# Goal
Reproduce the records below verbatim, omitting the pictures.

(Click-target data)
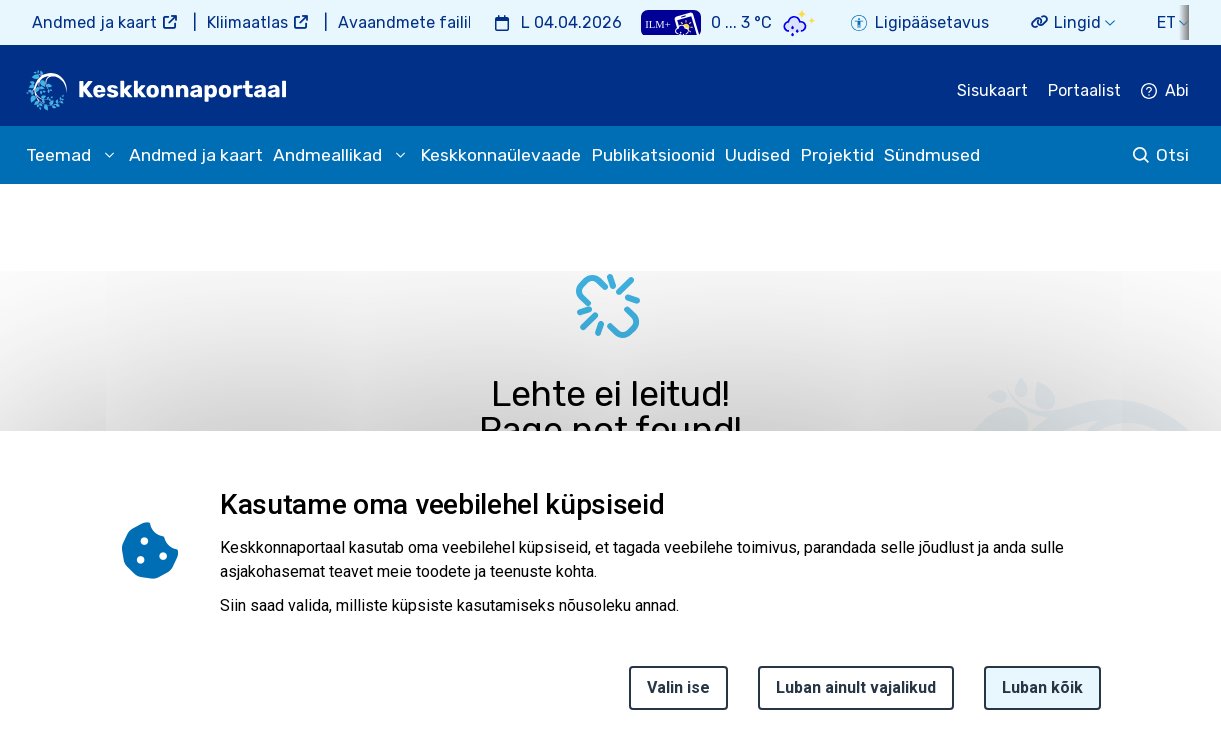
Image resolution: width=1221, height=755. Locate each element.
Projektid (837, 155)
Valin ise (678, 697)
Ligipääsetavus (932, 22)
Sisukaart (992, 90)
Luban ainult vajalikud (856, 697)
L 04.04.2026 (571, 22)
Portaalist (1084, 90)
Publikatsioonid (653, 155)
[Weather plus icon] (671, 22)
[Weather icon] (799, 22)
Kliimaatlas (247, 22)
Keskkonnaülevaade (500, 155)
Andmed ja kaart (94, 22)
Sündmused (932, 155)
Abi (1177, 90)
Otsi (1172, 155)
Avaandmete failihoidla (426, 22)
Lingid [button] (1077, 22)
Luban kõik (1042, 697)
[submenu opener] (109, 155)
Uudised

# Written reply
Image resolution: width=1221, height=755. Locate each element.
Projektid (837, 155)
Valin ise (678, 697)
Ligipääsetavus (932, 22)
Sisukaart (992, 90)
Luban ainult vajalikud (856, 697)
L 04.04.2026 (571, 22)
Portaalist (1084, 90)
Publikatsioonid (653, 155)
[Weather plus icon] (671, 22)
[Weather icon] (799, 22)
Kliimaatlas (247, 22)
Keskkonnaülevaade (500, 155)
Andmed ja kaart (94, 22)
Sündmused (932, 155)
Abi (1177, 90)
Otsi (1172, 155)
Avaandmete failihoidla (426, 22)
Lingid [button] (1077, 22)
Luban kõik (1042, 697)
[submenu opener] (109, 155)
Uudised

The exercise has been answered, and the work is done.